Directive: Turn the entries below into a numbered list, one item per line, with blank lines left out. Drop the pictures from your list.

++++++++

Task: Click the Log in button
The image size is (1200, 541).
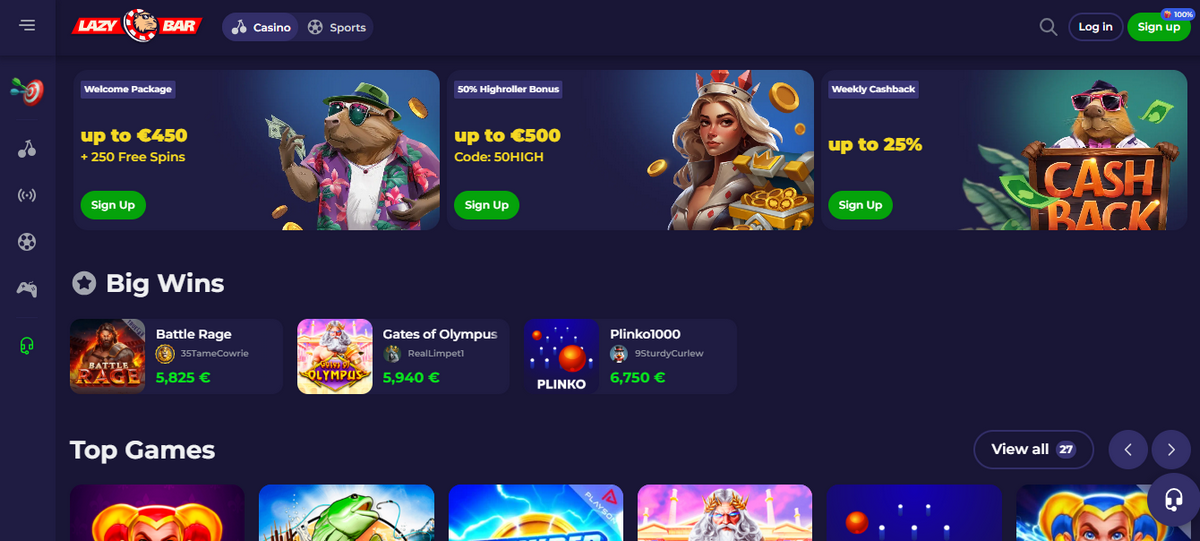Action: (1095, 27)
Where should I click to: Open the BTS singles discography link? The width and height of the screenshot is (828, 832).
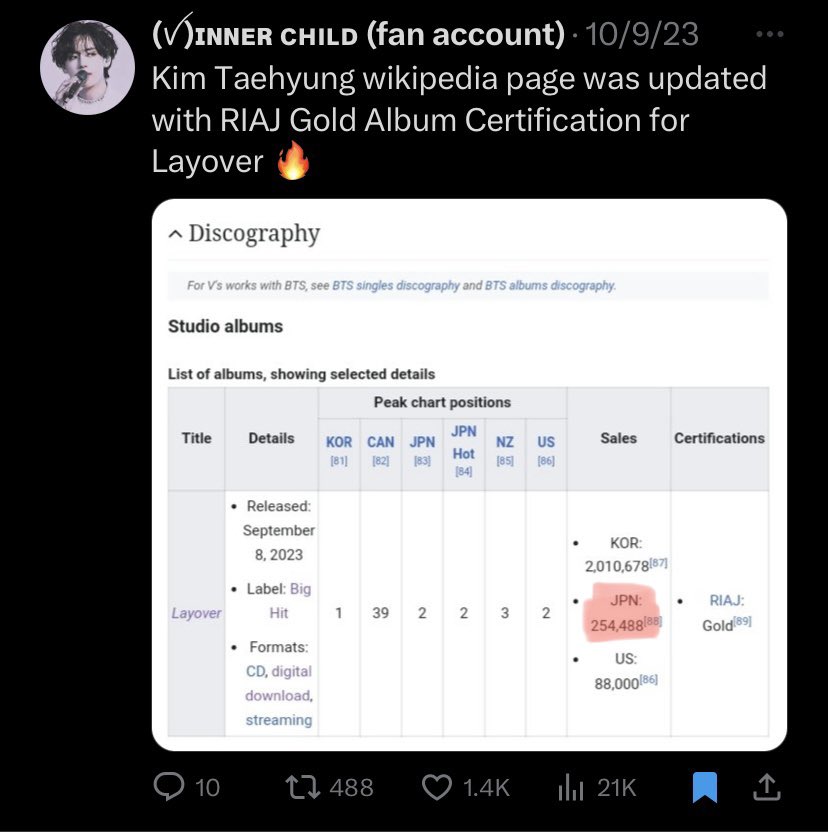[395, 285]
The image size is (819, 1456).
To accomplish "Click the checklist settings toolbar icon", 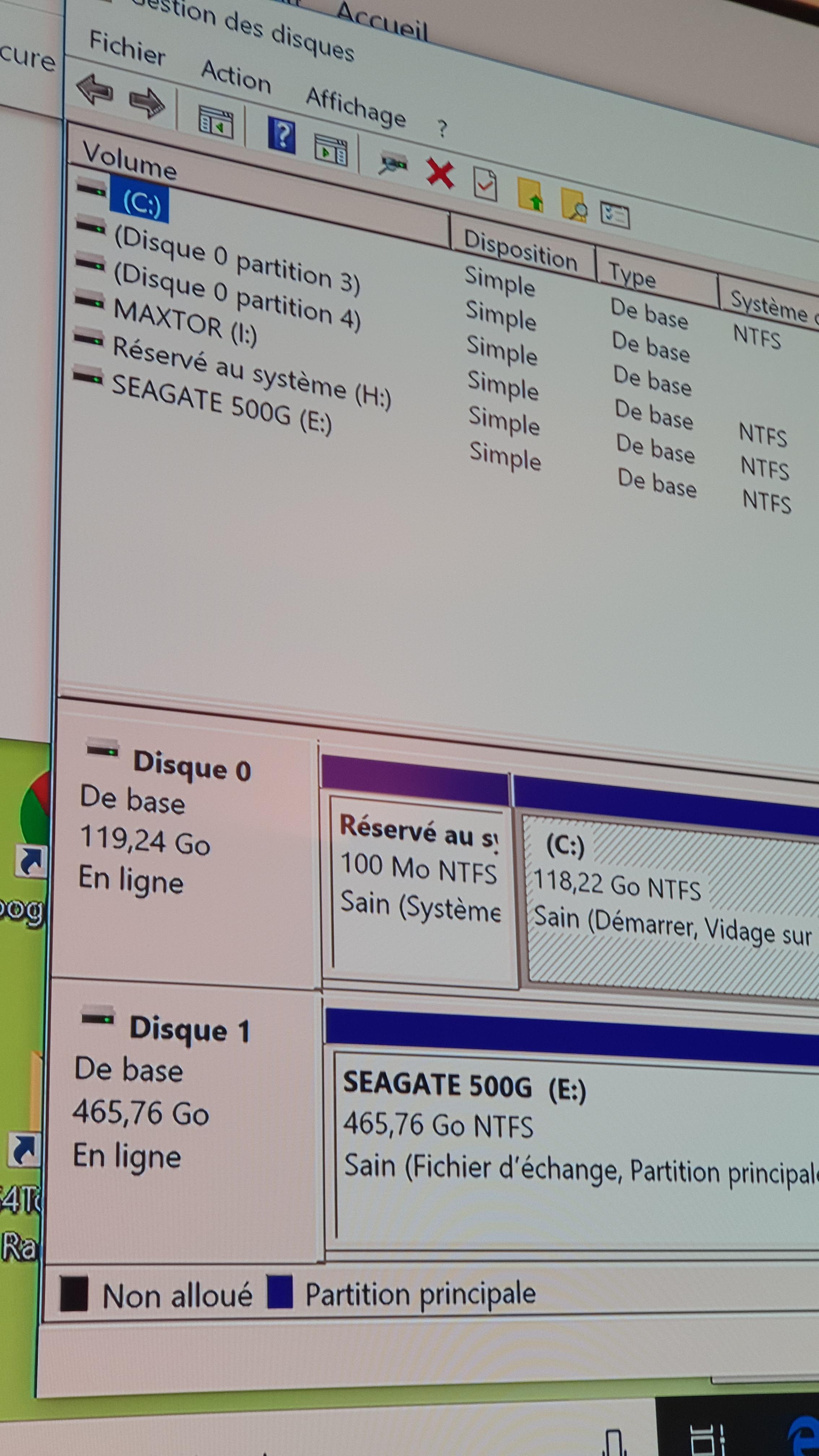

++++++++

Solution for this task:
1. Task: Click the Log in button
2. The image size is (1200, 541).
3. Action: (1095, 27)
4. Where should I click to: Open the BTS singles discography link? The width and height of the screenshot is (828, 832).
5. [395, 285]
6. The image size is (819, 1456).
7. To accomplish "Click the checklist settings toolbar icon", 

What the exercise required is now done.